How to Raise Children Who WANT to Read

Teachers, librarians, parents, politicians…we’re all guilty of saying it. Our intentions are noble and so we say, “Read, read, read!” Or, “The more you read the better you’ll get!” But it’s not about setting a timer to read for 15 minutes every day, it’s not about filling up a monthly reading calendar to get a prize, and it’s not about reading because someone told you to. It’s about igniting a passion within your children for reading so that they will be inspired to read because of their own intrinsic motivation. It’s about getting them to choose reading on their own because it is something they want to do.

In order to build a positive relationship with reading, we need to create memories of reading that evoke emotions of love, joy, and happiness. By following these steps, you can ensure that your child will build a positive relationship with reading.

1. Start Young

As soon as they are old enough to hold their heads up, stick a book under them! I started doing this with my not even three month old, and I was flabbergasted when he started to smile and look at the book. I use the same two or three books when he does tummy time, and he loves it!

3 month old baby looks at a book while doing tummy time

3 Month Old Julian Looks at a Book

Babies are definitely ready for some real reading routines by six months old. (Check out my blog :How Children Really Learn to Read to see how you can teach your baby to read.) We have always enjoyed incorporating story time before bed at around this age. This is also when we really start talking about letters, watching word videos, playing with ABC toys, and sitting them on our laps for story time. (Check out my blog Oral Language Development…More Important Than You Think to learn about one of the biggest precursors to learning how to read and Tips, Tricks and Resources for Teaching the ABCs to learn about how to give your child the foundation of reading.)

• [Work to do]:
1) Sum up the piece on raising children who want to read in two sentences.
2) Carry on the piece about raising children who want to read, starting right after its last sentence.
The records that come next are taken from a separate source.

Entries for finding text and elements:
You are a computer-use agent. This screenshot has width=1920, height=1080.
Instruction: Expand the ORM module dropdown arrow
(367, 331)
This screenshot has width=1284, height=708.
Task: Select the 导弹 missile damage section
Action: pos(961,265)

• [Expected outputs]:
1) The piece argues that children shouldn't be pushed to read with timers, reading calendars, or orders, but should have a love of reading sparked in them so they choose it on their own, and that this comes from memories of reading tied to love, joy, and happiness. Its first step is to start young: put a book under a baby during tummy time, as the writer did with a baby not yet three months old, and begin real reading routines such as bedtime stories, letter talk, and lap story time by about six months.

2)
2. Go to the Library

It is very interesting to me to watch other families at the library who don’t share the same love of reading as we do. They come into the library with a very specific agenda, they let their child check out two books, and then they are out of there as quick as can be. With us on the other hand, going to the library is a special event! We get comfortable and enjoy the library atmosphere by playing with the magnets, using the chalkboard, playing with blocks and puzzles, and snuggling up in the chairs to check out a few favorite books. (Our library is VERY small, but we still enjoy it to its fullest!) Meanwhile, I am combing through each aisle finding books that I know my children will love.

Ophelia Playing with Magnet Letters at Our Library

Ophelia Playing with Magnet Letters at Our Library

Elliot is Busy Searching for Books

Elliot is Busy Searching for Books

Ruby Reading at Our Library

Ruby Reading at Our Library

I like to find short books that will appeal to all the kids for bedtime reading, longer books to read while snuggled on the couch, and books for all levels and interests of the readers in our house. When my children are ready, I help guide them towards picking out their own books. I teach them how to look at the spine for the title, how to choose interesting books based on the cover, and how to flip through the pages to make sure it’s a “just right” book. When our bags are full of the maximum number of books (35, but sometimes they let us go over), we check out. Also, I’m not afraid of a few late fines or lost or damaged books; it’s a small price to pay for such a wonderful service.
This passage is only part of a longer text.